Petronius led two Roman legions southward, stopping in Ptolemias (Acco) for the winter. There, he was met by a large Jewish delegation, numbering in the tens of thousands, which begged him not to carry out Caligula’s orders. If, however, he insisted on moving forward, they asked to be killed rather than have to witness such a travesty.
Petronius was greatly moved by their courage and determination. He realized that for his mission to be fulfilled much blood would have to be spilled; the Jews would simply not give in. At great personal risk he sent a letter to the emperor, describing the Jews’ resistance and Rome’s folly in persisting.
Interestingly, the aforementioned unrest also spurred a great deal of factionalism among the Jews of Judah. A variety of groups, each with distinct religious, political, and social agendas, competed for the attention of the Jewish people. This list included a number of small sects whose members believed the Messianic Era was at hand. They preached to all who would lend an ear that the ultimate battle of good versus evil would soon be fought, a struggle that would quickly be followed by the prophetically foretold redemption of humanity.
These teachings did not capture the interest of most Jews. Nevertheless, some were susceptible to the arguments, particularly at such a tumultuous time. And while the Judean countryside was filled with numerous charismatic healers and preachers, only one man would achieve a meaningful following. That man was Yeshu (or Jesus) of Nazareth. Through his teachings, as well as those of his apostles, or followers, a new religion, Christianity, was born. The religion would have an immense impact on the Jewish people, and the world as a whole, for the next two millennia.
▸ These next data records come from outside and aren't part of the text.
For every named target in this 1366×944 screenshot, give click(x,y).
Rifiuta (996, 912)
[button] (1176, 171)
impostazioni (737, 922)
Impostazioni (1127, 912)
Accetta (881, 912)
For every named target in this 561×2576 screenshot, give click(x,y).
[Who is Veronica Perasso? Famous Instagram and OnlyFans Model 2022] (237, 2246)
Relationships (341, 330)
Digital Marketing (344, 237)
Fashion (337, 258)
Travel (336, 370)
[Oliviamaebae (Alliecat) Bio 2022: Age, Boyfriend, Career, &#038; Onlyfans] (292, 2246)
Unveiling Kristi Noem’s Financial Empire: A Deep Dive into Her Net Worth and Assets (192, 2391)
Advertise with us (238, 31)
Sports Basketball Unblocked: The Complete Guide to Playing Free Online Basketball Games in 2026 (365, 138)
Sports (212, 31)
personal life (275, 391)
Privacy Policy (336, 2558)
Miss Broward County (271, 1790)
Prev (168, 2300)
While we can argue over the veracity of the claims made by the current “occupy” movement, or wonder what ultimately will come from this grassroots ferment, it is certainly not the type of uprising experienced by our people almost two thousand years ago.
For the Jews of Judah, class warfare did not drive their rebellion, nor were they after increased economic opportunities. The Jews were agitated over something far more significant – the ability to live without harassment in their homeland.
In this instance, alas, their efforts failed to bear fruit, and actually accelerated the destruction of the Second Temple and the onset of the present exile.